**Extrait du texte:**
§ §

Il est remarquable que la recherche du sens dans une œuvre de peinture ait mené à des échappatoires que le savoir même empêche de voir comme des échappatoires : l’historicisme qui n’est qu’un sociologisme, le descriptivisme qui croit toucher le fond quand il parle formes, ou un discours d’allure – seulement l’allure – philosophique, qui consiste, à l’inverse, dans une négation du sens qui ne fait que continuer à penser sens, mais dans les termes de l’association libre, qui n’a toujours pas de poétique. Où la naïveté qu’on croyait conjurée ressort dans l’idée qu’une œuvre dialogue avec celle des contemporains. Encore la métaphore du langage – et le langage-métaphore. Toujours mauvais signe. Encore un philosophisme.

§ §

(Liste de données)
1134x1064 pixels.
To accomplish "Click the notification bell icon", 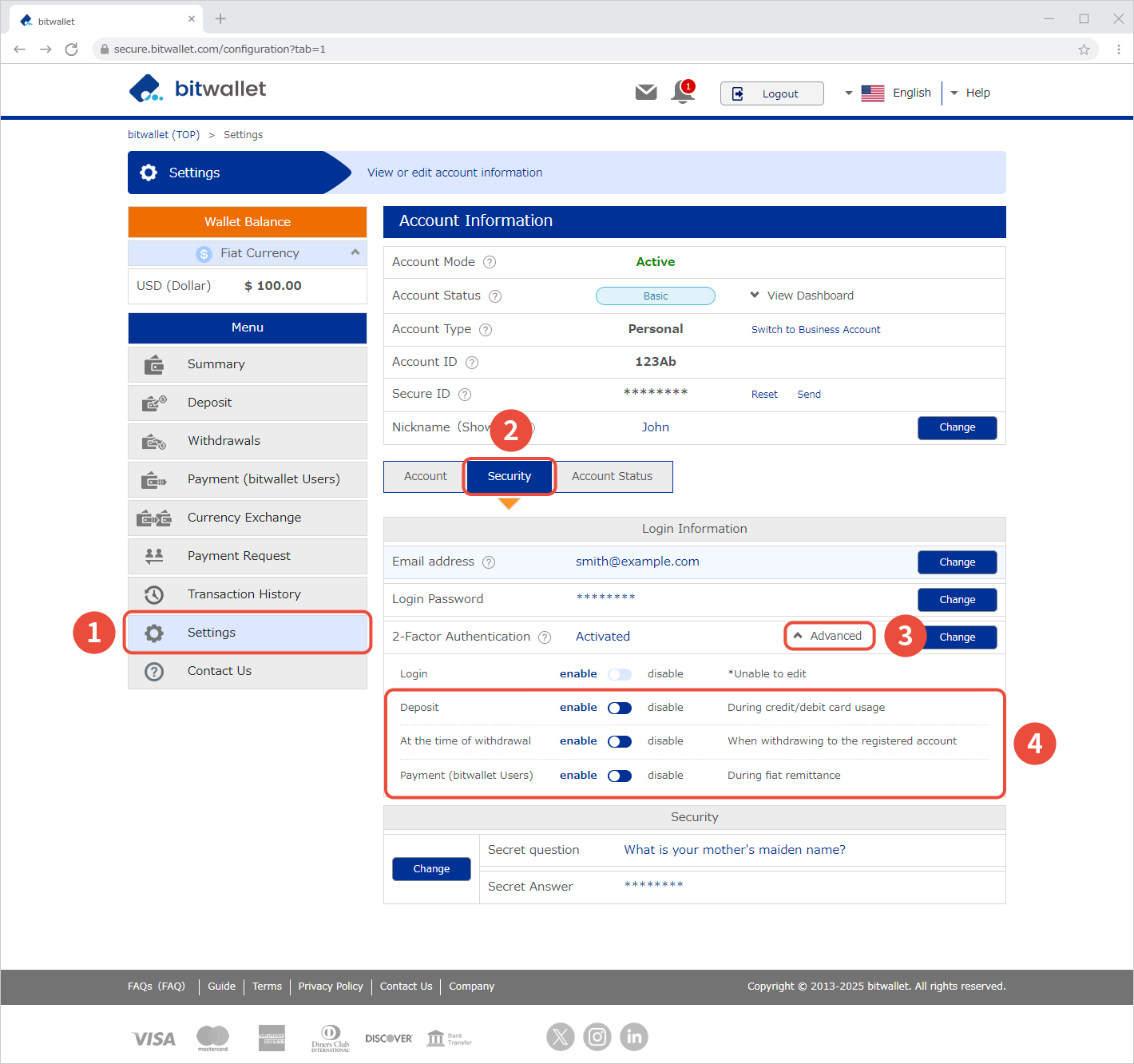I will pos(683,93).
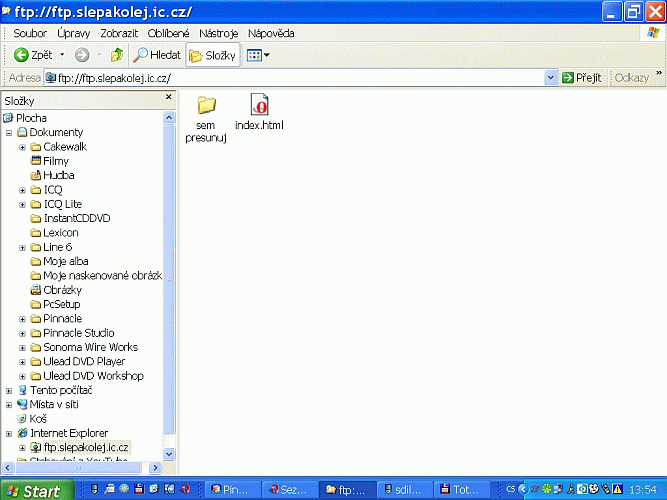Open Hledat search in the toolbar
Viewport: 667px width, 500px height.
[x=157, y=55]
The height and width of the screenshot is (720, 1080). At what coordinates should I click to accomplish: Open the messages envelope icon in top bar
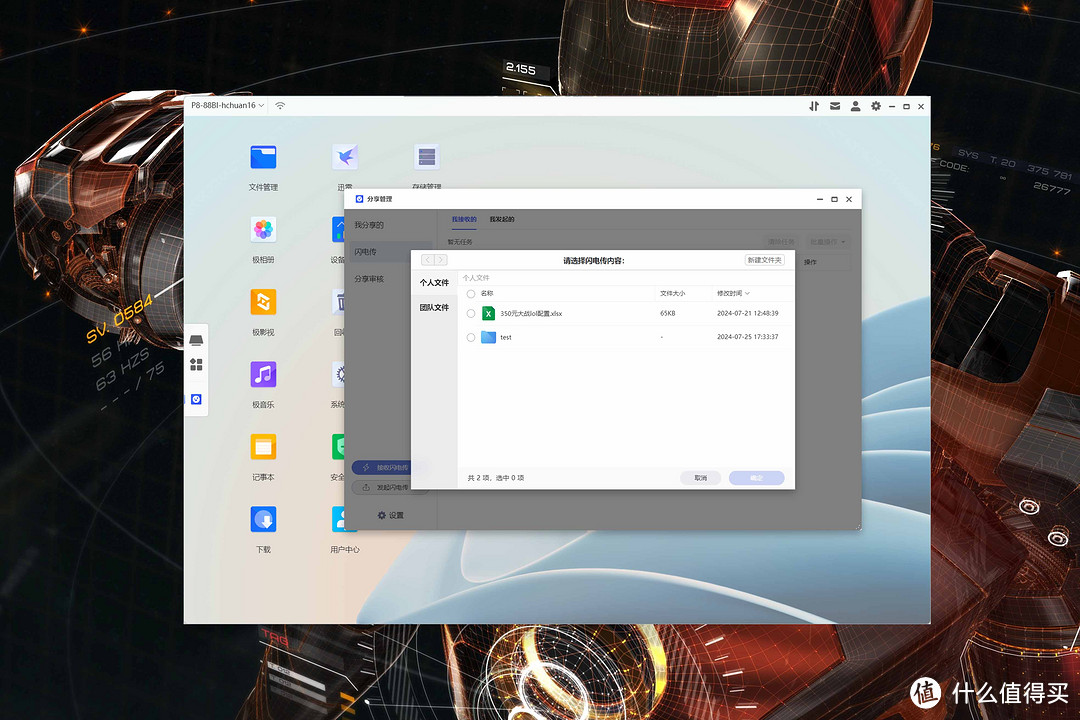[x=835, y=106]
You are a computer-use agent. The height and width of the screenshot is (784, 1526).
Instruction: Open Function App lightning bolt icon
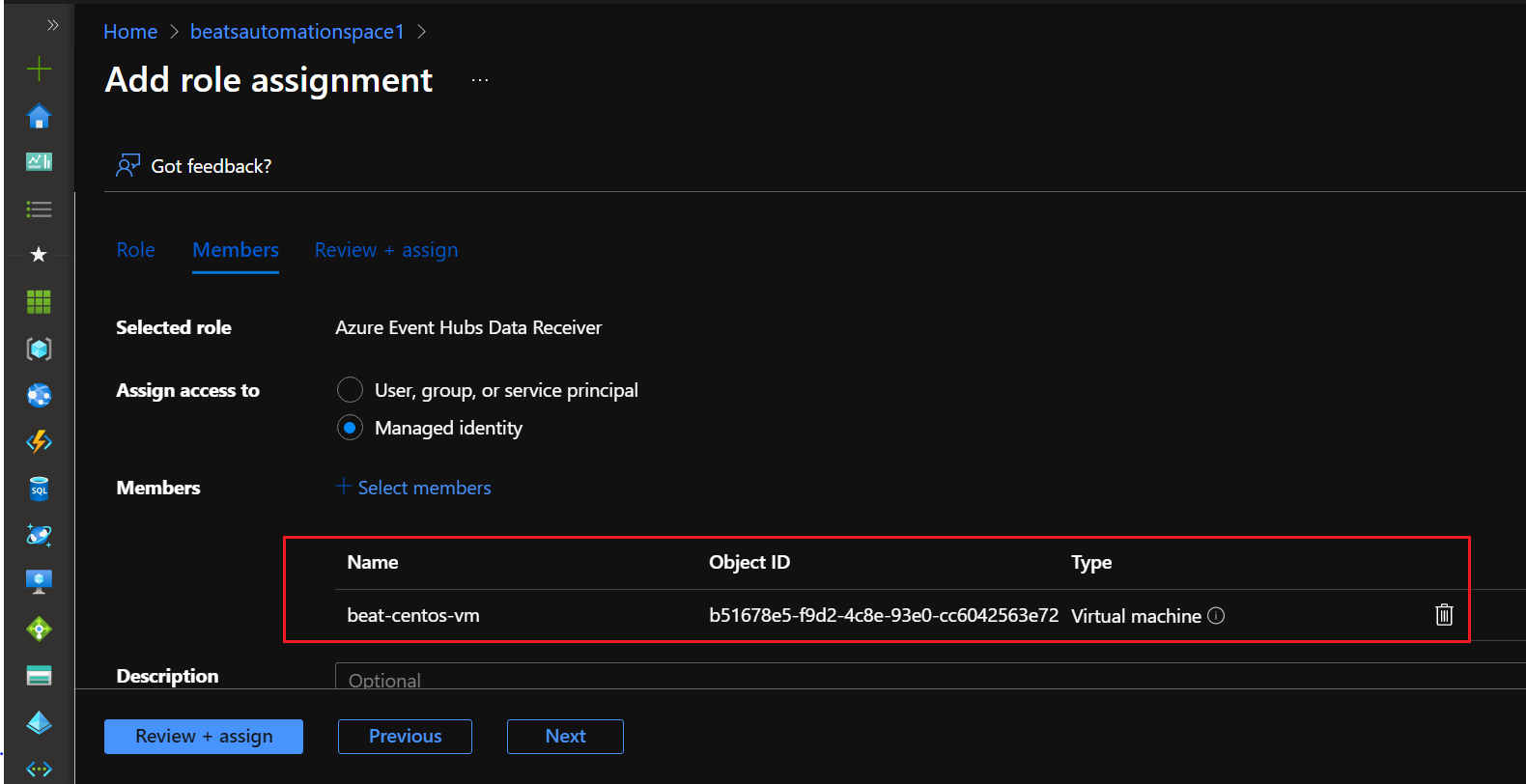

§ §

**Exercice:** Dans l'extrait sur la recherche du sens en peinture, recopiez à l'identique le passage qui s'ouvre sur les mots contenant « Il est remarquable » et se referme sur « Encore un philosophisme. ».

**Corrigé:**
Il est remarquable que la recherche du sens dans une œuvre de peinture ait mené à des échappatoires que le savoir même empêche de voir comme des échappatoires : l’historicisme qui n’est qu’un sociologisme, le descriptivisme qui croit toucher le fond quand il parle formes, ou un discours d’allure – seulement l’allure – philosophique, qui consiste, à l’inverse, dans une négation du sens qui ne fait que continuer à penser sens, mais dans les termes de l’association libre, qui n’a toujours pas de poétique. Où la naïveté qu’on croyait conjurée ressort dans l’idée qu’une œuvre dialogue avec celle des contemporains. Encore la métaphore du langage – et le langage-métaphore. Toujours mauvais signe. Encore un philosophisme.